Era Presiden Habibie terjadi banyak ‘gebrakan’ dalam hal kebijakan terhadap industri rokok dan tembakau. Setidak-tidaknya terdapat tiga peraturan perundang-undangan yang berkaitan secara langsung dan tidak langsung dengan produk rokok dan tembakau. Pertama, UU No. 8 Tahun 1999 tentang Perlindungan Konsumen. Salah satu poinnya, konsumen diberi hak untuk melakukan gugatan class action atas kerugian yang dialaminya. Poin ini banyak digunakan oleh LSM maupun unsur masyarakat yang peduli terhadap dampak rokok dan tembakau untuk melakukan gugatan terhadap industri rokok. Kedua, UU No. 40 Tahun 1999 tentang Pers. Perusahaan pers dilarang memuat iklan peragaan wujud rokok dan atau penggunaan rokok. Poin ini merupakan sebuah ‘pukulan telak’ bagi industri periklanan, terutama iklan rokok. Mereka dipaksa untuk kreatif agar wujud dan penggunaan rokok tidak muncul dalam iklan. Menurut beberapa kalangan, semenjak adanya aturan ini, iklan rokok justru menjadi lebih ‘berwarna’ dan bagus. Ketiga, PP No. 81 Tahun 1999 tentang Pengamanan Rokok bagi Kesehatan. Kebijakan ini kontroversial, banyak pihak yang menolaknya, terutama produsen rokok, petani tembakau dan media. Bahkan, sebuah departemen berada pada posisi menolak peraturan ini. Salah satu poin yang kontroversial adalah bahwa iklan rokok hanya boleh ditayangkan di media cetak dan media luar ruang. Ini berarti televisi dan radio akan kehilangan salah satu penyumbang terbesar iklan mereka.

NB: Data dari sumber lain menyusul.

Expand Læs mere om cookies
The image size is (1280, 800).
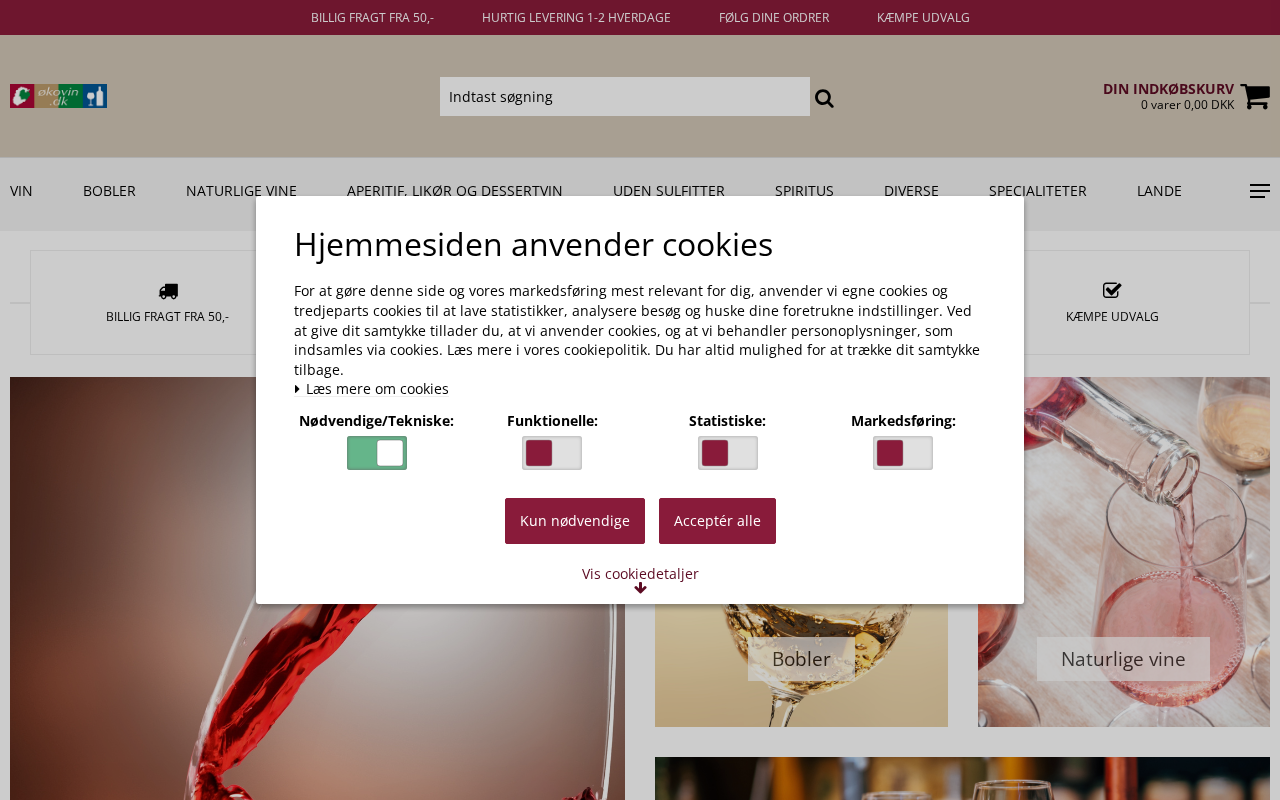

Pada masa pemerintahan Abdurrahman Wahid, muncul PP No. 28 Tahun 2000 tentang perubahan PP No. 81 Tahun 1999 mengenai Pengamanan Rokok bagi Kesehatan. Peraturan ini sekaligus merespon kontroversi mengenai PP No. 81 Tahun 1999. Isi dari peraturan pemerintah ini antara lain: (1) iklan rokok pada media elektronik hanya dapat dilakukan pada pukul 21.30 sampai dengan pukul 05.00 waktu setempat (Pasal 17 ayat 2), dan (2) penyesuaian kandungan kadar tar dan nikotin maksimum, 7 (tujuh) tahun untuk rokok kretek buatan mesin dan tangan, dan 10 tahun untuk rokok kretek buatan tangan. Tindak lanjut dari peraturan ini, antara lain dikatakan bahwa pemerintah akan membentuk Lembaga Pengkajian Rokok (LPR).

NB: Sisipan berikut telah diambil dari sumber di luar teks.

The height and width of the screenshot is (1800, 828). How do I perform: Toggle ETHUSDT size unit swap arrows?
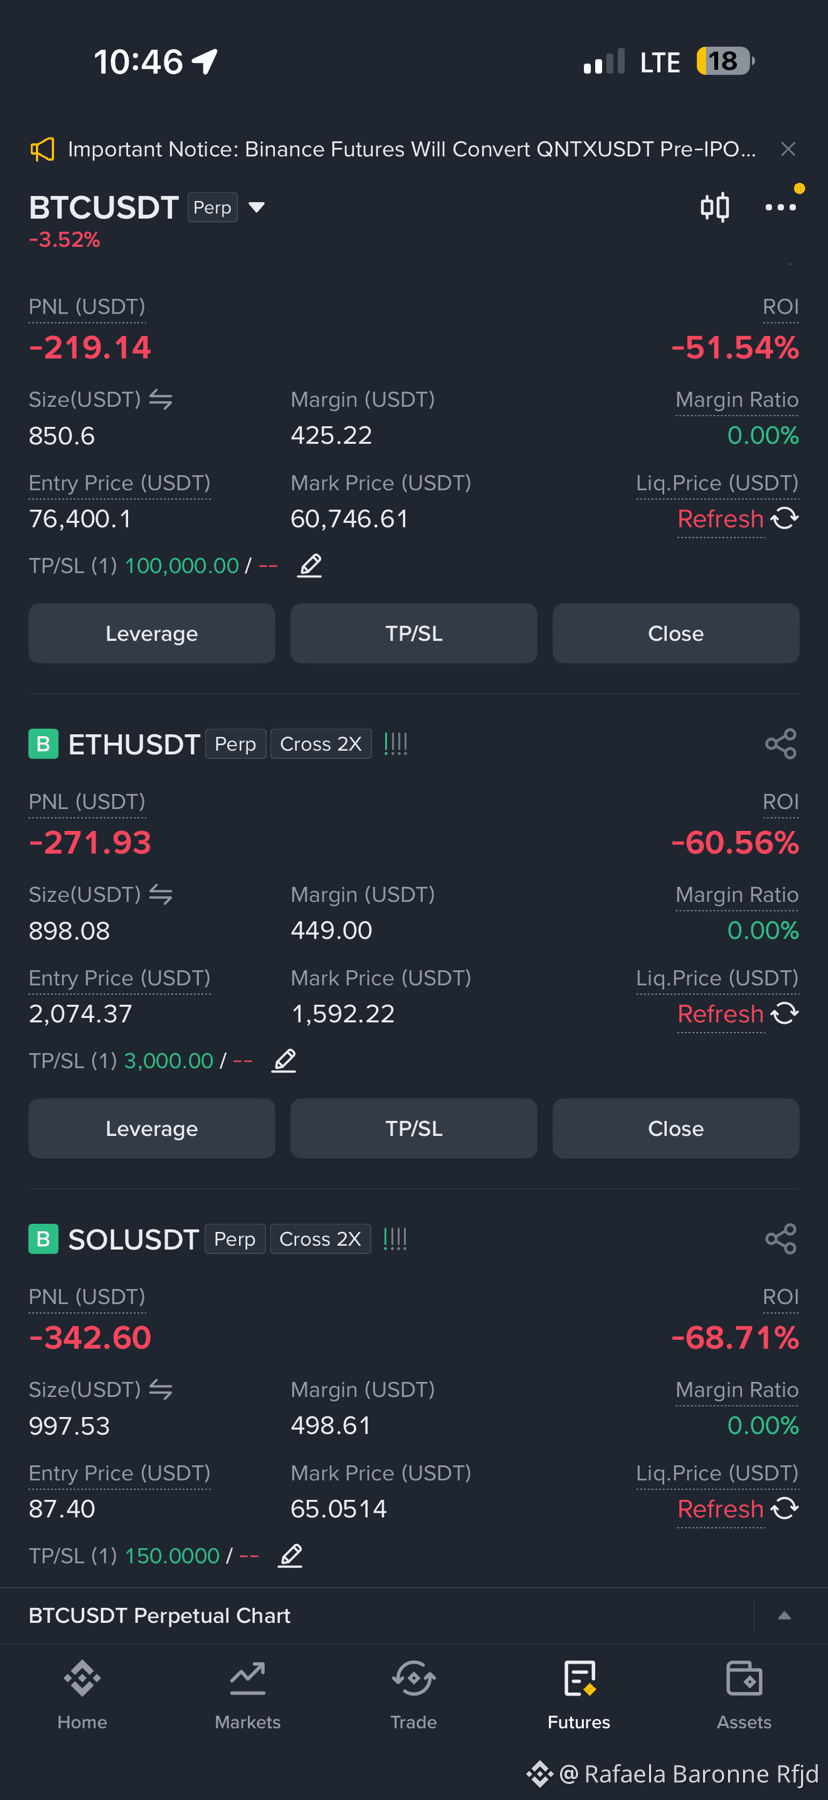click(161, 895)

Pada masa pemerintahan Megawati, revisi terhadap UU No. 24 Tahun 1997 tentang Penyiaran dilakukan. Hasilnya adalah terbitnya UU No. 32 Tahun 2002 tentang Penyiaran. Selain itu, terbit juga PP No. 19 Tahun 2003 tentang Pengamanan Rokok bagi Kesehatan, yang berisi: (1) rokok wajib diperiksa kadar kandungan tar-nikotin oleh lembaga yang terakreditasi; dan wajib diinformasikan pada bungkus rokok, (2) wajib mencantumkan peringatan kesehatan : merokok dapat menyebabkan kanker, serangan jantung, impotensi dan gangguan kehamilan dan janin, (3) iklan pada media elektronik hanya diperbolehkan pada pukul 21.30 sampai dengan pukul 05.00, dan (4) kawasan tanpa rokok di tempat-tempat umum, sarana kesehatan, tempat kerja, sarana belajar mengajar, arena kegiatan anak, tempat ibadah, dan angkutan umum.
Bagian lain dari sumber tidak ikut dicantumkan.